BRANO DI LETTURA:

Letteratura

“Cecità” di José Saramago, dopo la pandemia

13 Marzo 2023

Recensione a: José Saramago, “Cecità”, traduzione di Rita Desti, Giangiacomo Feltrinelli Editore, Milano, 2013, 288 pp., 11,40 euro (edizione cartacea), 6,99 euro (e-book).

 

  • Il romanzo

Cecità è un libro che non ha bisogno di presentazioni, un capolavoro assoluto pubblicato in Portogallo nel 1995. Anche grazie a questo romanzo, l’Accademia di Svezia ha insignito lo scrittore José Saramago con il premio Nobel nel 1998. Si tratta di un cult, inserito nel 2002 nella lista dei cento libri migliori di sempre secondo il Club norvegese del libro e diventato un film nel 2008.

Il titolo portoghese è “Saggio sulla Cecità”, come a chiarire l’interesse dell’autore per un’analisi scientifica della tematica. Infatti, Saramago compie un esperimento mentale in cui si immagina uno scenario distopico in cui la popolazione di una città imprecisata viene colpita da un’epidemia di cecità. Si interroga su cosa succeda se pian piano i cittadini non possono vedere altro che una luce bianca.

I primi contagiati sono rinchiusi in un vecchio manicomio, dove dovranno imparare a cavarsela da soli. Le guardie armate, pronte a sparare in caso di tentativo di fuga, garantiscono solo l’afflusso di viveri e di alcuni prodotti igienici. Non ci sono né infermieri, né dottori.

Chi è entrato in contatto con un ceco viene inizialmente spedito nell’ala del manicomio dedicata alla quarantena. Al contrario, i cittadini che non hanno avuto contatti diretti circolano liberamente senza protezione alcuna. Presto il meccanismo salta. L’epidemia è incontenibile e tutti vengono contagiati. Il manicomio prende fuoco e i cechi protagonisti fuggono scoprendo cosa è successo fuori.

DATI:
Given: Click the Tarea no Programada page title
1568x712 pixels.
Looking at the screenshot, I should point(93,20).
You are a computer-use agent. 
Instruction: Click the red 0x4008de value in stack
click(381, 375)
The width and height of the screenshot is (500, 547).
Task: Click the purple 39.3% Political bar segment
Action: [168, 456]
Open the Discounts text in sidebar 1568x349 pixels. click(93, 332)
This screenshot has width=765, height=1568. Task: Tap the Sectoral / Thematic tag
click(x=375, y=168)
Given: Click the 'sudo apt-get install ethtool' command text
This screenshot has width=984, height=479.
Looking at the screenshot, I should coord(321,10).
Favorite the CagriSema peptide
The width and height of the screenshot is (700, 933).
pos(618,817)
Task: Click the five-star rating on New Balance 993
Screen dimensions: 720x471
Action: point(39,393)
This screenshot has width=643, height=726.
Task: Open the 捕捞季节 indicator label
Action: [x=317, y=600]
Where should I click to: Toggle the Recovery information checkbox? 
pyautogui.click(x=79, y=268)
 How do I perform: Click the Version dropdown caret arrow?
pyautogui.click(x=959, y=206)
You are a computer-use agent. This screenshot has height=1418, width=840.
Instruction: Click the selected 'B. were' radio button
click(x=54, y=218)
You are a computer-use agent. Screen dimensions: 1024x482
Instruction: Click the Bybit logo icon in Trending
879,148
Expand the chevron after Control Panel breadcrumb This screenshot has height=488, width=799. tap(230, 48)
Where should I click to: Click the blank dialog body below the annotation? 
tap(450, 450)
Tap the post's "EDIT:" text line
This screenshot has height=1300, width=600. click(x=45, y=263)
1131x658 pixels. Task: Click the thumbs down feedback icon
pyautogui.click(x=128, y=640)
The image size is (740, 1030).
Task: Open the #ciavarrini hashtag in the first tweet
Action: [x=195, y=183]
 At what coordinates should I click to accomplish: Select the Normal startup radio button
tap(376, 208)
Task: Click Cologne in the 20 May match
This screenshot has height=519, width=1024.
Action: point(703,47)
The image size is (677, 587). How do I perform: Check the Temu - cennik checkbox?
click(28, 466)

ORDINE DI LAVORO 1:
Rispondi in base alla recensione di Cecità:
(a) In che anno l'Accademia di Svezia ha insignito José Saramago del premio Nobel?
(b) Qual è il titolo portoghese del romanzo?
(c) Che cosa garantiscono le guardie armate ai contagiati rinchiusi nel manicomio?
ORDINE DI LAVORO 2: Riporta senza modifiche il passo della recensione di Cecità a partire da "Chi è entrato" e proseguendo fino a "è successo fuori.".
ORDINE DI LAVORO 3: Procedi con la recensione di Cecità oltre la sua ultima frase.
I dati qui non hanno alcun ruolo.

SOLUZIONE ESERCIZIO 1:
(a) Nel 1998.
(b) “Saggio sulla Cecità”.
(c) Solo l'afflusso di viveri e di alcuni prodotti igienici.

SOLUZIONE ESERCIZIO 2:
Chi è entrato in contatto con un ceco viene inizialmente spedito nell’ala del manicomio dedicata alla quarantena. Al contrario, i cittadini che non hanno avuto contatti diretti circolano liberamente senza protezione alcuna. Presto il meccanismo salta. L’epidemia è incontenibile e tutti vengono contagiati. Il manicomio prende fuoco e i cechi protagonisti fuggono scoprendo cosa è successo fuori.

SOLUZIONE ESERCIZIO 3:
  • I temi

Il romanzo illustra cinicamente la decadenza della nostra società, in cui la cecità è frutto della mancanza di affetti e di interazioni umane che anticipa l’epidemia. Inoltre, le pagine scioccanti che disegnano la vita nel manicomio rispecchiano lo stato dell’uomo a livello primordiale, dove tutto diventa violenza e sopraffazione dal momento che salta il controllo sociale.

Saramago tratta solo superficialmente le decisioni del governo, il quale prova a vivacchiare facendo il minimo indispensabile. All’inizio, i politici credono di averla scampata, ma presto scoprono la drammaticità della situazione: gli autobus causano incidenti perché gli autisti diventano cechi all’improvviso, mentre le riunioni di governo e dei consigli di amministrazione si assottigliano sempre di più. La popolazione sembra ostinata a proseguire la propria vita finché non si fermano i servizi essenziali come acqua e corrente elettrica.

 

  • Il confronto con la pandemia

Credo che dopo la vera pandemia sia interessante notare ciò che il premio Nobel non ha previsto, ovvero la possibilità che il governo intervenga in modo meno distaccato. Nel romanzo, le autorità non sembrano rispondere a logiche democratiche, non considerando che internare i malati senza aiuti concreti potrebbe scatenare la reazione dei familiari e dell’opinione pubblica .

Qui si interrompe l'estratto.